Quantized optimizers module¶
This module provides custom PyTorch optimizers with quantized momentum and accumulator states, designed for low-precision training simulations. These optimizers extend torch.optim.Optimizer and utilize the Chop or Chopf for quantization.
Classes¶
- class QuantizedSGD(params, lr=0.01, momentum=0.9, weight_decay=0, exp_bits=8, sig_bits=7, rmode=1)¶
SGD optimizer with quantized momentum.
- Parameters:
params (iterable) – Iterable of parameters to optimize or dicts defining parameter groups.
lr (float) – Learning rate (default: 0.01).
momentum (float) – Momentum factor (default: 0.9).
weight_decay (float) – Weight decay (L2 penalty) (default: 0).
exp_bits (int) – Number of exponent bits for quantization (default: 8).
sig_bits (int) – Number of mantissa bits for quantization (default: 7).
rmode (int) – Rounding mode for quantization (e.g., 1, “nearest”) (default: 1).

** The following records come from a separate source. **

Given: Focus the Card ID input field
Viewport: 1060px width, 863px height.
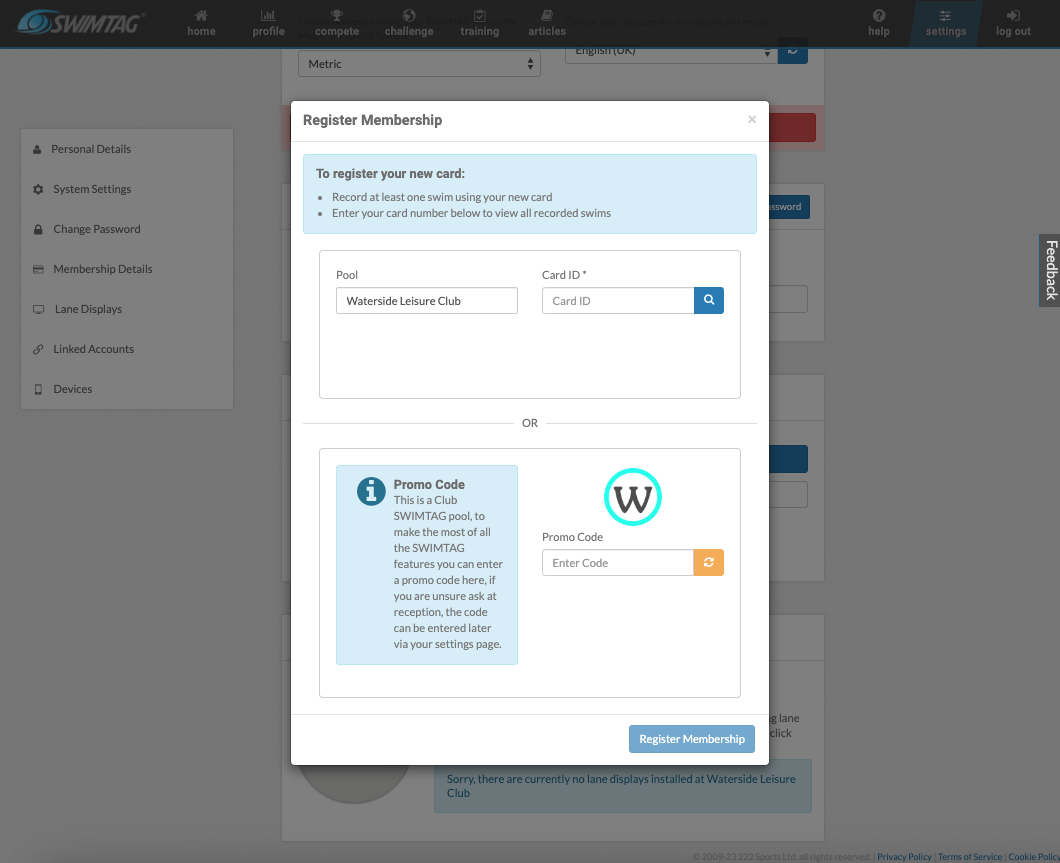Looking at the screenshot, I should [x=618, y=300].
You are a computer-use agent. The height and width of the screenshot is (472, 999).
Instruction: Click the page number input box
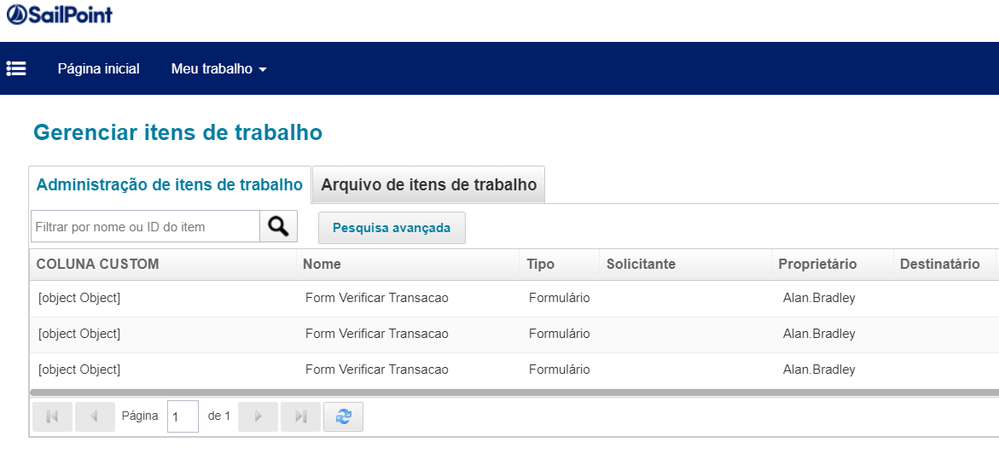182,416
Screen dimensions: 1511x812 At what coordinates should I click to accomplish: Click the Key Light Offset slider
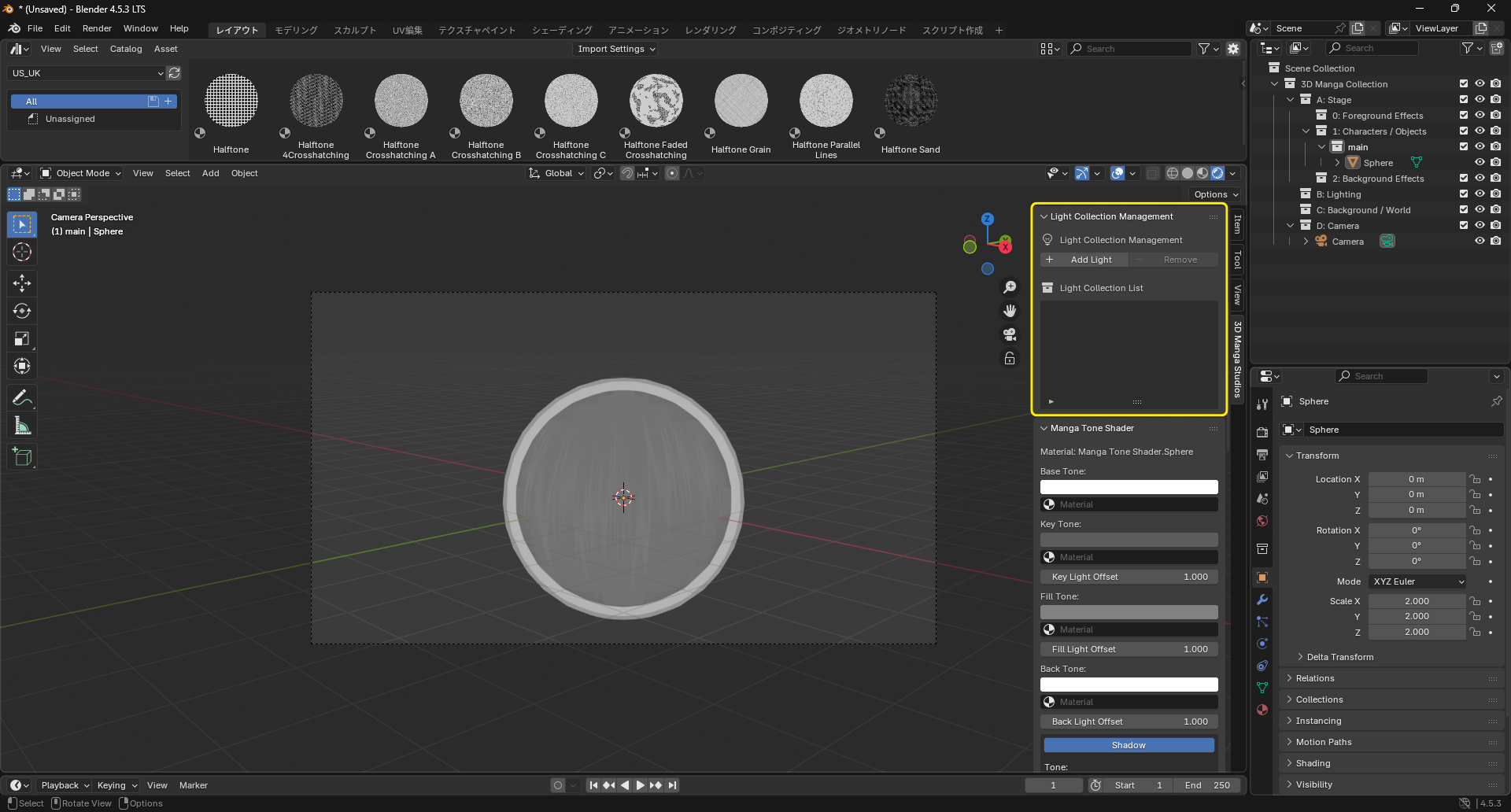[x=1129, y=577]
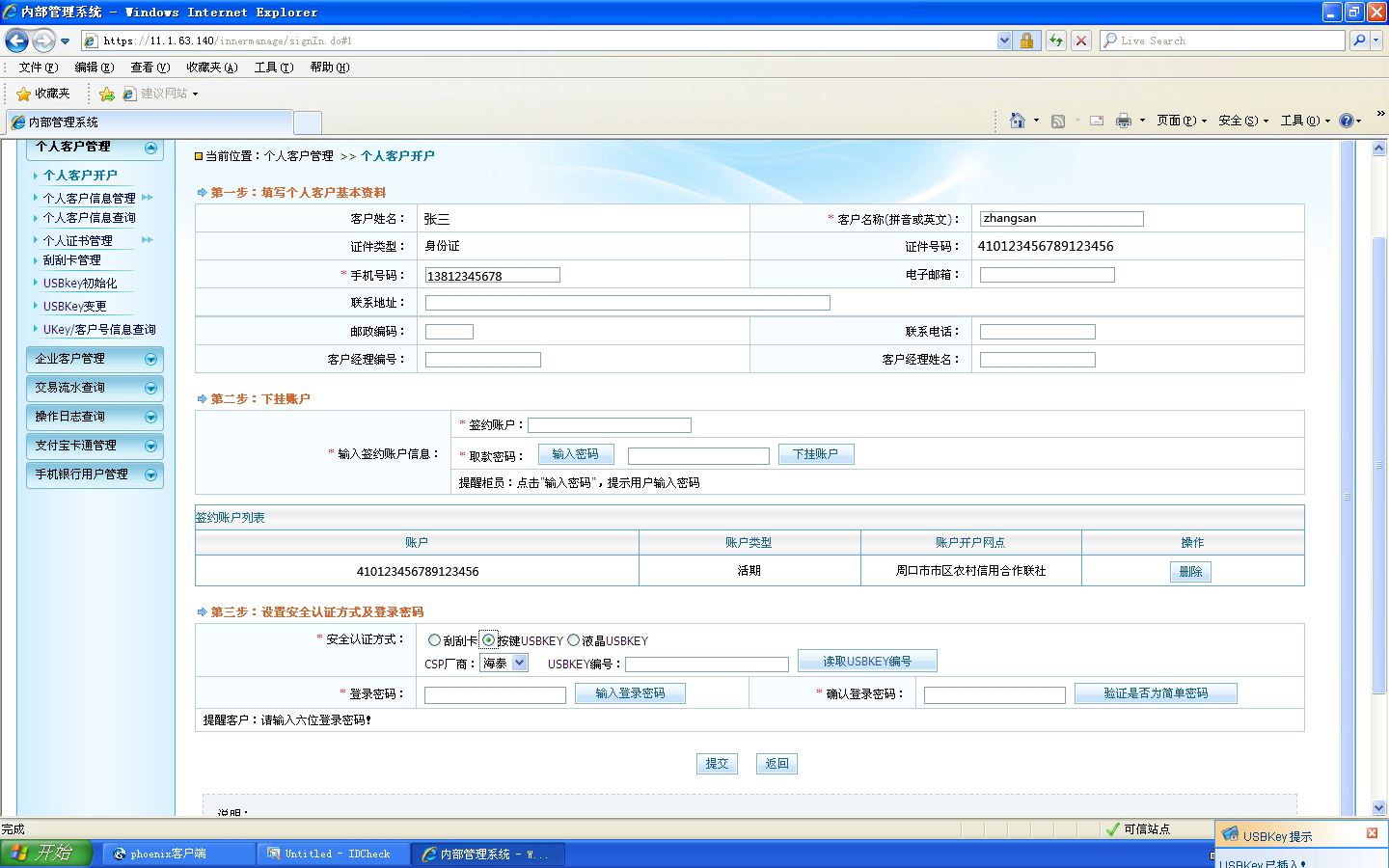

Quantizes the momentum buffer (if momentum > 0) and the parameter update.
Example:
optimizer = QuantizedSGD(model.parameters(), lr=0.01, momentum=0.9, rmode=1) optimizer.zero_grad() loss.backward() optimizer.step()
- class QuantizedRMSprop(params, lr=0.01, alpha=0.99, eps=1e-8, weight_decay=0, momentum=0, exp_bits=8, sig_bits=7, rmode=1)¶
RMSprop optimizer with quantized accumulator and optional momentum.
- Parameters:
params (iterable) – Iterable of parameters to optimize or dicts defining parameter groups.
lr (float) – Learning rate (default: 0.01).
alpha (float) – Smoothing constant for accumulator (default: 0.99).
eps (float) – Term added to denominator for numerical stability (default: 1e-8).
weight_decay (float) – Weight decay (L2 penalty) (default: 0).
momentum (float) – Momentum factor (default: 0).
exp_bits (int) – Number of exponent bits for quantization (default: 8).
sig_bits (int) – Number of mantissa bits for quantization (default: 7).
rmode (int) – Rounding mode for quantization (default: 1).
Quantizes the square average accumulator and momentum buffer (if used), as well as the final update.
Example:
optimizer = QuantizedRMSprop(model.parameters(), lr=0.01, momentum=0.9, rmode=5) optimizer.zero_grad() loss.backward() optimizer.step()
- class QuantizedAdagrad(params, lr=0.01, lr_decay=0, weight_decay=0, eps=1e-10, exp_bits=8, sig_bits=7, rmode=1)¶
Adagrad optimizer with quantized accumulator.
- Parameters:
params (iterable) – Iterable of parameters to optimize or dicts defining parameter groups.
lr (float) – Learning rate (default: 0.01).
lr_decay (float) – Learning rate decay (default: 0).
weight_decay (float) – Weight decay (L2 penalty) (default: 0).
eps (float) – Term added to denominator for numerical stability (default: 1e-10).
exp_bits (int) – Number of exponent bits for quantization (default: 8).
sig_bits (int) – Number of mantissa bits for quantization (default: 7).
rmode (int) – Rounding mode for quantization (default: 1).
Quantizes the sum of squared gradients (accumulator) and the parameter update.
Example:
optimizer = QuantizedAdagrad(model.parameters(), lr=0.01, rmode=4) optimizer.zero_grad() loss.backward() optimizer.step()
- class QuantizedAdam(params, lr=1e-3, betas=(0.9, 0.999), eps=1e-8, weight_decay=0, exp_bits=8, sig_bits=7, rmode=1)¶
Adam optimizer with quantized momentum and accumulator.
- Parameters:
params (iterable) – Iterable of parameters to optimize or dicts defining parameter groups.
lr (float) – Learning rate (default: 1e-3).
betas (tuple[float, float]) – Coefficients for computing running averages of gradient and its square (default: (0.9, 0.999)).
eps (float) – Term added to denominator for numerical stability (default: 1e-8).
weight_decay (float) – Weight decay (L2 penalty) (default: 0).
exp_bits (int) – Number of exponent bits for quantization (default: 8).
sig_bits (int) – Number of mantissa bits for quantization (default: 7).
rmode (int) – Rounding mode for quantization (default: 1).
Quantizes the first moment (momentum), second moment (accumulator), and the parameter update.
Example:
optimizer = QuantizedAdam(model.parameters(), lr=0.001, rmode=6) optimizer.zero_grad() loss.backward() optimizer.step()
Notes¶
All optimizers rely on the Chop/Chopf for quantization, which must be imported from its respective module.
These optimizers are designed for low-precision training and may exhibit different convergence behavior compared to their full-precision counterparts.